TASK DETAILS — Copy out the material below with every "GUI agent" swapped for "screen assistant", leaving everything else as it is.

* begin *

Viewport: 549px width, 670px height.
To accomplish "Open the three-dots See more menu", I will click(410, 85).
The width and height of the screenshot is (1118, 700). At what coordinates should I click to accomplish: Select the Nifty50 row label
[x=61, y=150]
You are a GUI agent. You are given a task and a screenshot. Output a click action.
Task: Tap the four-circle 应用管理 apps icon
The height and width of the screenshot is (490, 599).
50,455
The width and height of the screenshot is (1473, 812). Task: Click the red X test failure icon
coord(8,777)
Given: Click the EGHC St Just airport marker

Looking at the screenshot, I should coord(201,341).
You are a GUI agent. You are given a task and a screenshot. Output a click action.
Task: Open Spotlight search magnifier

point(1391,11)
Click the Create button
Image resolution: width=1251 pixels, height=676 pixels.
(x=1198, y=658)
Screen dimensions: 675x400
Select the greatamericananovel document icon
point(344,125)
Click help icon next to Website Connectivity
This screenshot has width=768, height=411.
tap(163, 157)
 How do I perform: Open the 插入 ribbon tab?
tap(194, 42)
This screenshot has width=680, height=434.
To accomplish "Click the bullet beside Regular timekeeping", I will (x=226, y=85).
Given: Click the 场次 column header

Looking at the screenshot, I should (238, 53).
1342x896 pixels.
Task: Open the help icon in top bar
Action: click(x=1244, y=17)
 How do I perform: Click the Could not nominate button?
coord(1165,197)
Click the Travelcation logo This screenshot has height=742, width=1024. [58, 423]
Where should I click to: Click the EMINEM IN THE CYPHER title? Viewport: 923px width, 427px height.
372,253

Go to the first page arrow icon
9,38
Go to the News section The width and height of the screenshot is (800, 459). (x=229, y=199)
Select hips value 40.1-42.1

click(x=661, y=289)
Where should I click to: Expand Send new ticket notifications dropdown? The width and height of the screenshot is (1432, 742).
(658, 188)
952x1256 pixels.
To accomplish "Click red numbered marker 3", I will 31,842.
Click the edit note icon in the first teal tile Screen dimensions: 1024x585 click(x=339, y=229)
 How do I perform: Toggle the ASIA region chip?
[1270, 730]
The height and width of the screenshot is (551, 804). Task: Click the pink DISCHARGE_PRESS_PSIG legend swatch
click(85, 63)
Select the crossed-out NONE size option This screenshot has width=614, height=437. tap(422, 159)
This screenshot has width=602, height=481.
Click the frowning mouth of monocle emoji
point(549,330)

* end *

EXPECTED OUTPUT —
Viewport: 549px width, 670px height.
To accomplish "Open the three-dots See more menu", I will click(410, 85).
The width and height of the screenshot is (1118, 700). At what coordinates should I click to accomplish: Select the Nifty50 row label
[x=61, y=150]
You are a screen assistant. You are given a task and a screenshot. Output a click action.
Task: Tap the four-circle 应用管理 apps icon
The height and width of the screenshot is (490, 599).
50,455
The width and height of the screenshot is (1473, 812). Task: Click the red X test failure icon
coord(8,777)
Given: Click the EGHC St Just airport marker

Looking at the screenshot, I should coord(201,341).
You are a screen assistant. You are given a task and a screenshot. Output a click action.
Task: Open Spotlight search magnifier

point(1391,11)
Click the Create button
Image resolution: width=1251 pixels, height=676 pixels.
(x=1198, y=658)
Screen dimensions: 675x400
Select the greatamericananovel document icon
point(344,125)
Click help icon next to Website Connectivity
This screenshot has width=768, height=411.
tap(163, 157)
 How do I perform: Open the 插入 ribbon tab?
tap(194, 42)
This screenshot has width=680, height=434.
To accomplish "Click the bullet beside Regular timekeeping", I will (x=226, y=85).
Given: Click the 场次 column header

Looking at the screenshot, I should (238, 53).
1342x896 pixels.
Task: Open the help icon in top bar
Action: click(x=1244, y=17)
 How do I perform: Click the Could not nominate button?
coord(1165,197)
Click the Travelcation logo This screenshot has height=742, width=1024. [58, 423]
Where should I click to: Click the EMINEM IN THE CYPHER title? Viewport: 923px width, 427px height.
372,253

Go to the first page arrow icon
9,38
Go to the News section The width and height of the screenshot is (800, 459). (x=229, y=199)
Select hips value 40.1-42.1

click(x=661, y=289)
Where should I click to: Expand Send new ticket notifications dropdown? The width and height of the screenshot is (1432, 742).
(658, 188)
952x1256 pixels.
To accomplish "Click red numbered marker 3", I will 31,842.
Click the edit note icon in the first teal tile Screen dimensions: 1024x585 click(x=339, y=229)
 How do I perform: Toggle the ASIA region chip?
[1270, 730]
The height and width of the screenshot is (551, 804). Task: Click the pink DISCHARGE_PRESS_PSIG legend swatch
click(85, 63)
Select the crossed-out NONE size option This screenshot has width=614, height=437. tap(422, 159)
This screenshot has width=602, height=481.
Click the frowning mouth of monocle emoji
point(549,330)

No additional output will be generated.